Standards of academic excellence are neither white nor black. They are global. Communities and children must compete in a global economy. High dropout rates, low graduation rates, poor academic achievement scores and functional illiteracy mean thousands of children in our communities can neither compete nor take full advantage of incredible economic and social opportunities.

Today, significant numbers of African-American and Hispanic children are doing well in school. The problem is the huge number of children operating at proficiency levels way below grade level expectations. Prisons are full of African-American, Hispanic and white school dropouts. 

Too many African Americans, ill prepared for college and careers, are totally unemployable. Thousands of young children in our region are on slippery slopes destined for prison, poverty and massive wastage of their God-given potentials if we fail to unite.

For these children, educational justice requires more than flashy short-term commitments, temporary solutions or polemics designed to feed profit motives of some entities at the expense of children who truly need our collective help.  

So, where do we go from here?

First, we must put an end to the overt and subtle denigration of educators who work hard and thanklessly every day to improve educational outcomes for all children.  

Second, we must support our school districts as they grow the capacity and pool of consistently caring and culturally competent adults needed to sustainably shift from deficits and remediation to college and career readiness modes. 

Third, we must minister to the hearts and minds of parents so that our school districts can meet basic student attendance requirements for state accreditation. 

Fourth, the educational justice debate must be about educational excellence. As Missouri moves towards becoming a Top 10 state in education by the year 2020, we must lay the foundations for sustainable school district accreditations. 
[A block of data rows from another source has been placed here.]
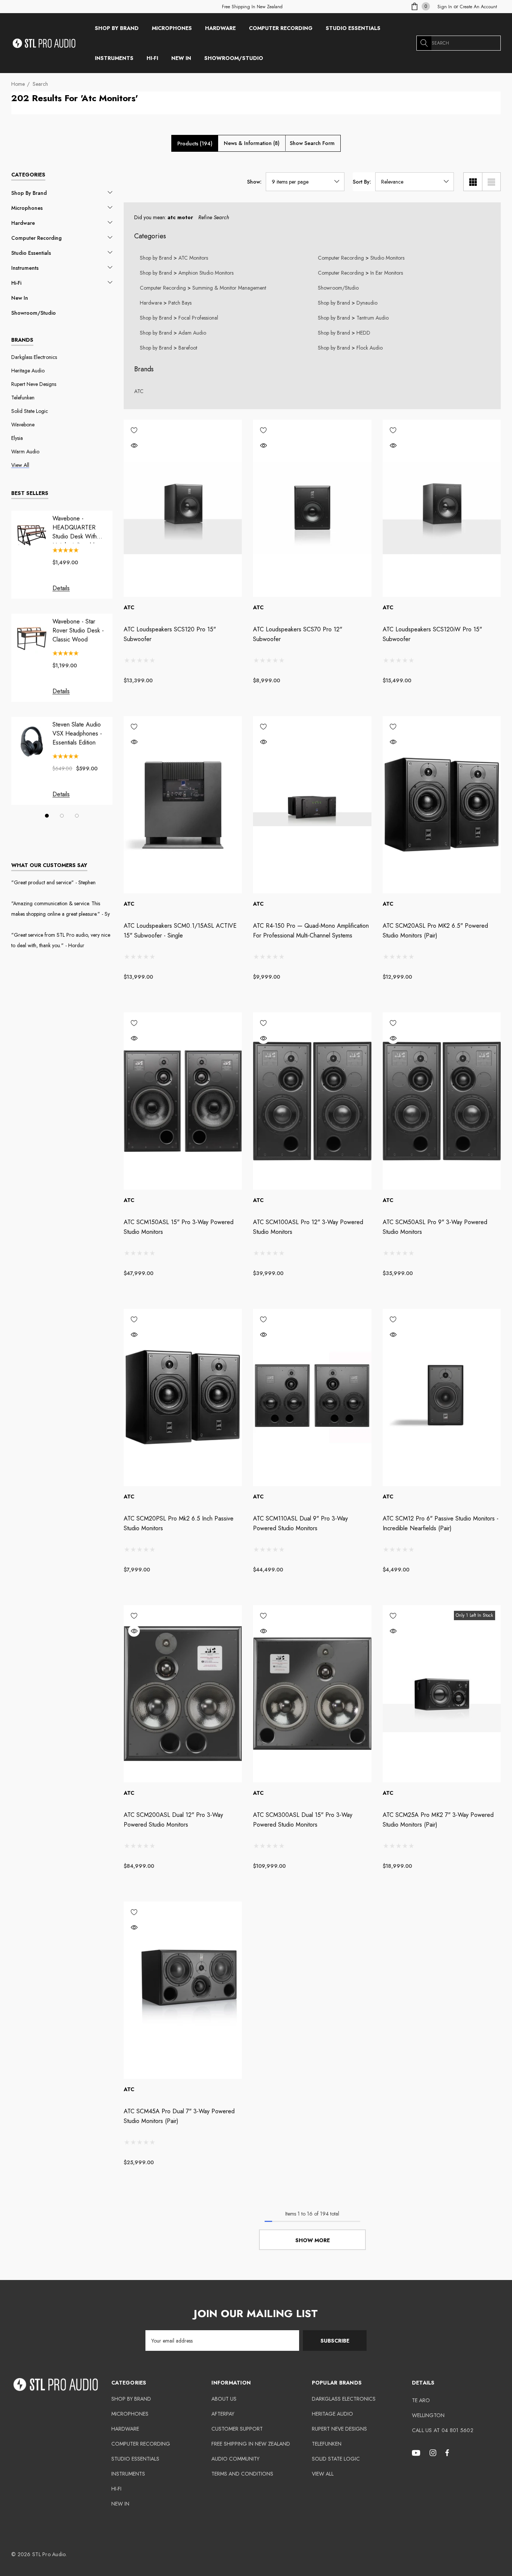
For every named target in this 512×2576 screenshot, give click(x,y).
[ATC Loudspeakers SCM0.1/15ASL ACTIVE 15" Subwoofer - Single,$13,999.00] (183, 804)
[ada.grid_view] (472, 181)
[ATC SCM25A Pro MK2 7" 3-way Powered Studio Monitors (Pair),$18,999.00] (442, 1693)
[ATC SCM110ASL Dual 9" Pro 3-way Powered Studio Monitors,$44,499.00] (312, 1397)
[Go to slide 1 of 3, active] (47, 816)
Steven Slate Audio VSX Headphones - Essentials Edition (77, 733)
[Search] (423, 43)
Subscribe (334, 2340)
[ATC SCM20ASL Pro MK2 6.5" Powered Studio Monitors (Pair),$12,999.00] (442, 804)
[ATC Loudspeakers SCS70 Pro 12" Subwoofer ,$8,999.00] (312, 508)
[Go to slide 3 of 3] (77, 816)
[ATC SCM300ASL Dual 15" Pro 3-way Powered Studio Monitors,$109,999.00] (312, 1693)
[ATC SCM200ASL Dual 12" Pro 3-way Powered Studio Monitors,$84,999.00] (183, 1693)
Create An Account (478, 6)
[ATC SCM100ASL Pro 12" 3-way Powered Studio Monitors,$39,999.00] (312, 1101)
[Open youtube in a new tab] (417, 2452)
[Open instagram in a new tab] (434, 2452)
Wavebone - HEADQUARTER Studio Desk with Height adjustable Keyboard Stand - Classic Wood (75, 527)
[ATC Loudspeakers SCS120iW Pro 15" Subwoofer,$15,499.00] (442, 508)
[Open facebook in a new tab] (447, 2452)
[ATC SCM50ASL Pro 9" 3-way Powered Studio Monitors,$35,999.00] (442, 1101)
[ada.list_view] (491, 181)
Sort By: (362, 181)
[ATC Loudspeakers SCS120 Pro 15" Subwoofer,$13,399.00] (183, 508)
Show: (254, 181)
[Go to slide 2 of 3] (62, 816)
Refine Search (213, 217)
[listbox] (414, 181)
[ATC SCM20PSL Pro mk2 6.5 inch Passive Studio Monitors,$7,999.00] (183, 1397)
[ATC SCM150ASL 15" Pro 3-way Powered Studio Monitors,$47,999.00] (183, 1101)
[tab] (195, 143)
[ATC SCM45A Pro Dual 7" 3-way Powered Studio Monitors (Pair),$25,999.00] (183, 1990)
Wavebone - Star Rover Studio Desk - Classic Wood (78, 630)
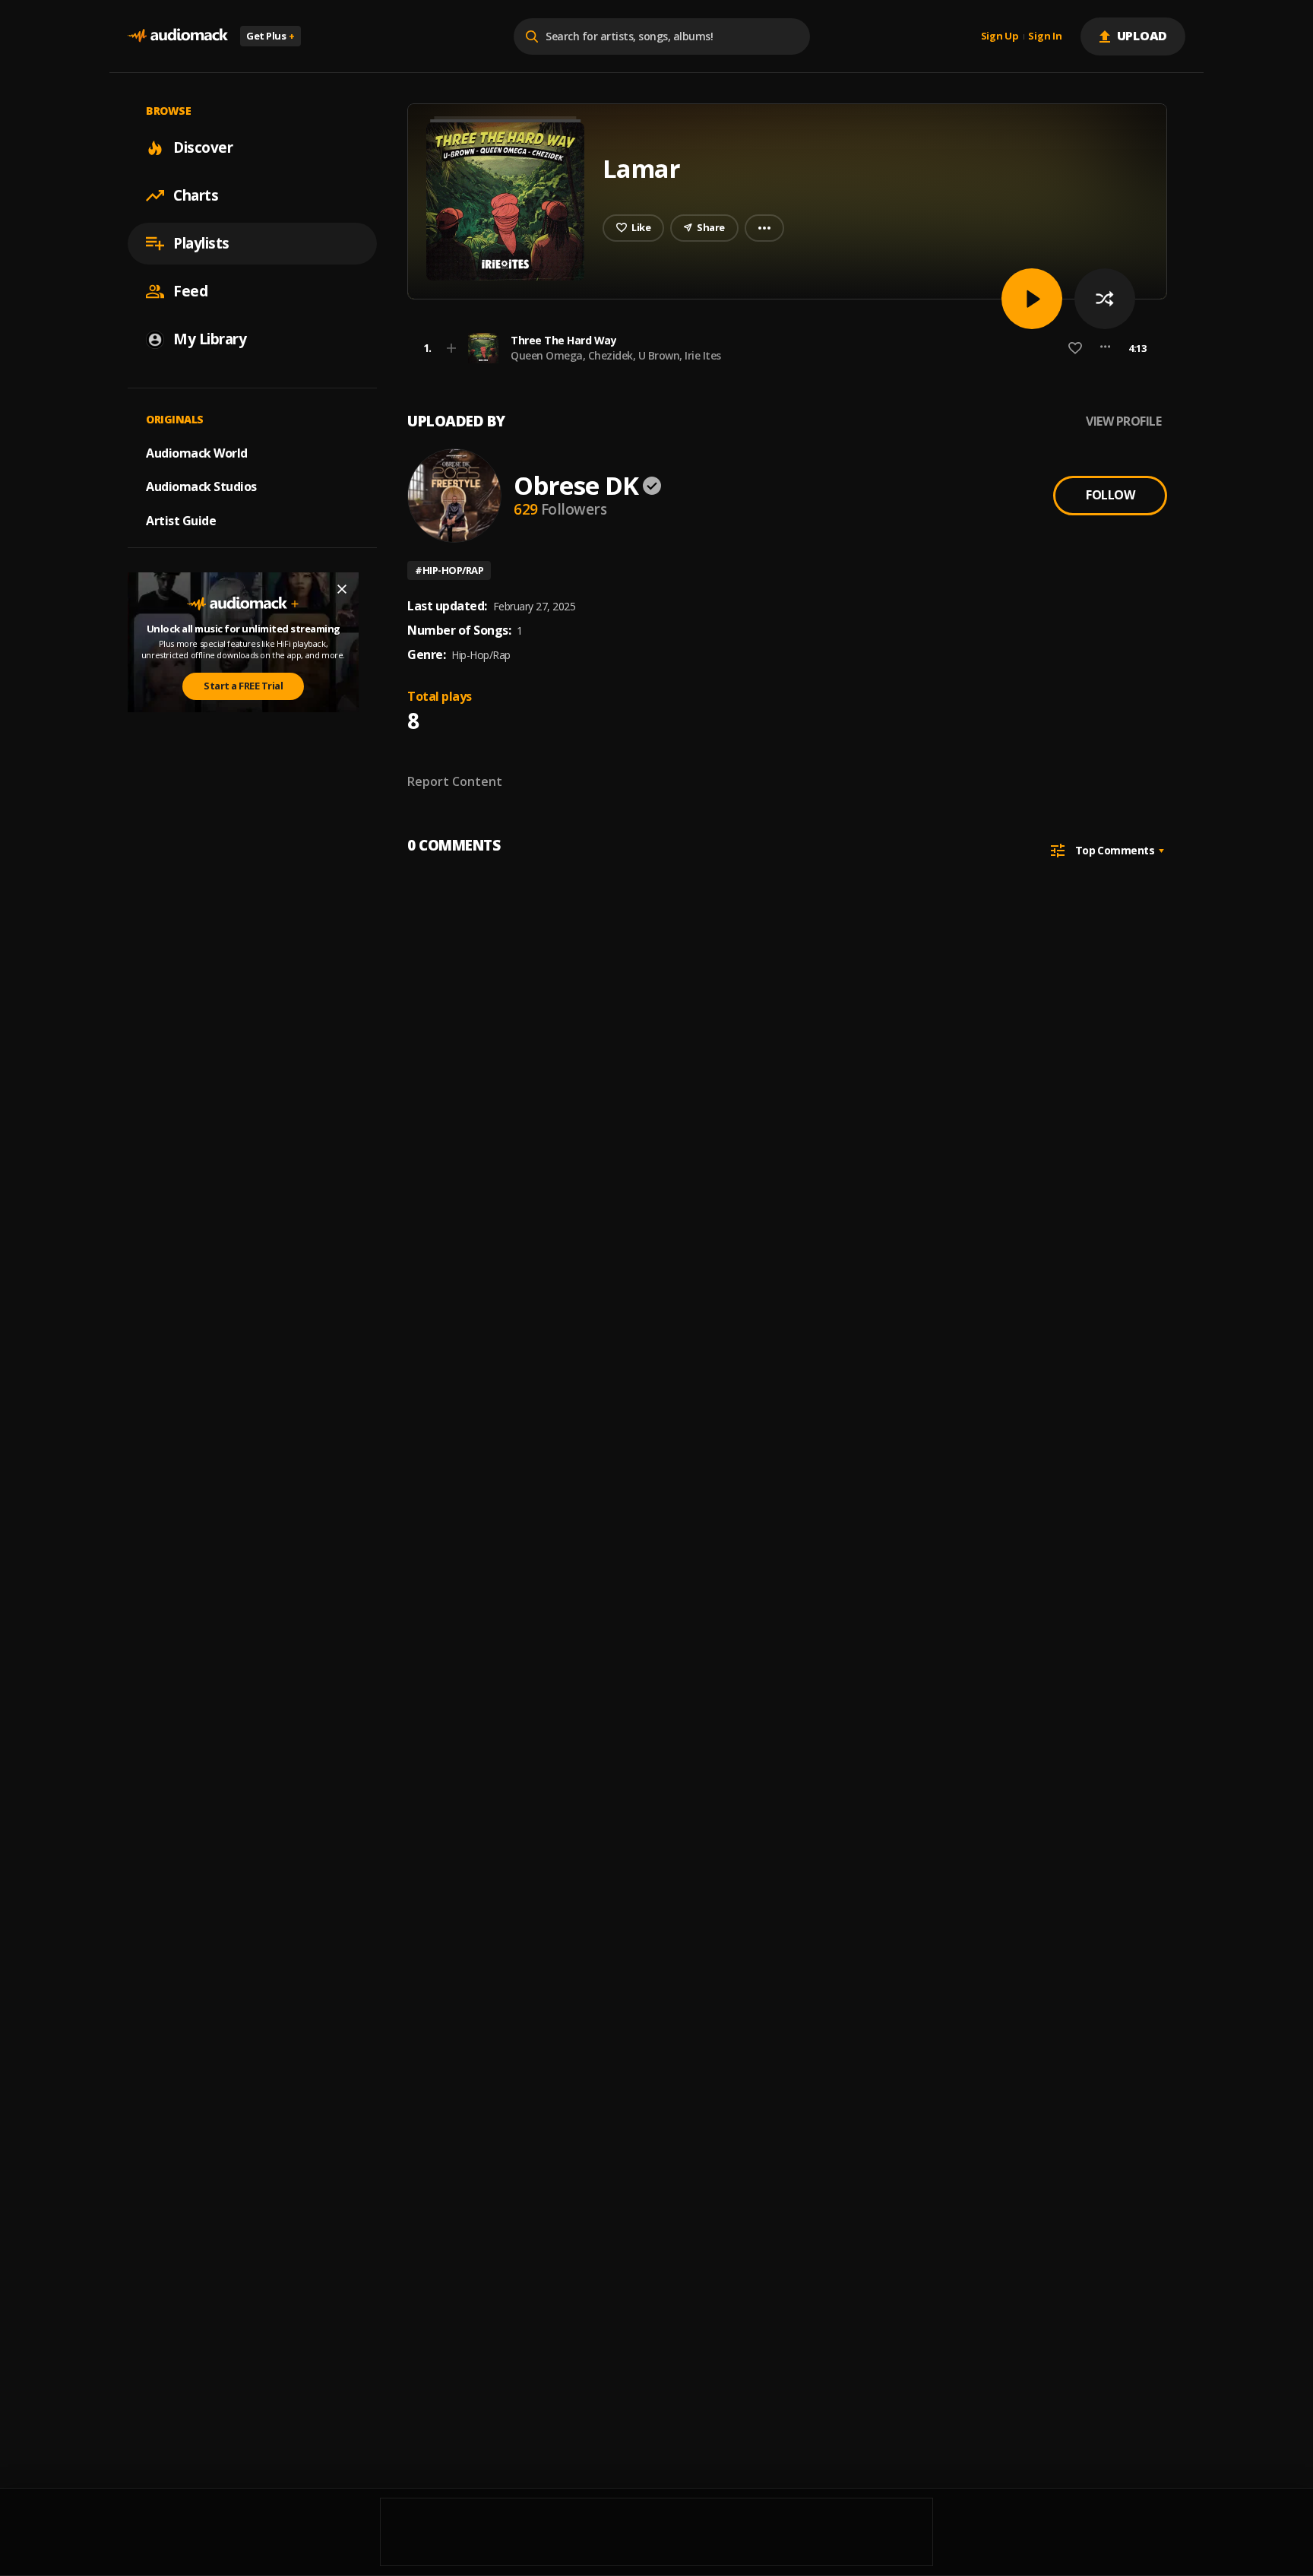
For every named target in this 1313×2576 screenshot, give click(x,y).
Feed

Broader and deeper collaborations for educational excellence must be created on a truly grand scale.  We must unite all sectors of our region, public and private, business and civic, clergy and laity, professional and blue collar, political and fraternal to provide every child born in this community a guaranteed access to quality world-class pre-school education regardless of ethnicity or ability to pay.

The work to improve the quality of life, reduce crime, create more living wage jobs and build stronger and better communities begins with doing a much better job of educating all the children in our communities and neighborhoods.   

Yes. The academic achievement gap is real and consequential. It is the tragic and predictable result of a web of opportunity and resource gaps that devalue of the lives of millions of families in our nation today. Its impact on our regional and national economies is too devastating to ignore or sweep under a rug. Let’s close the gaps!

 

Walle A. Amusa is chair of the Missouri NAACP Education Committee.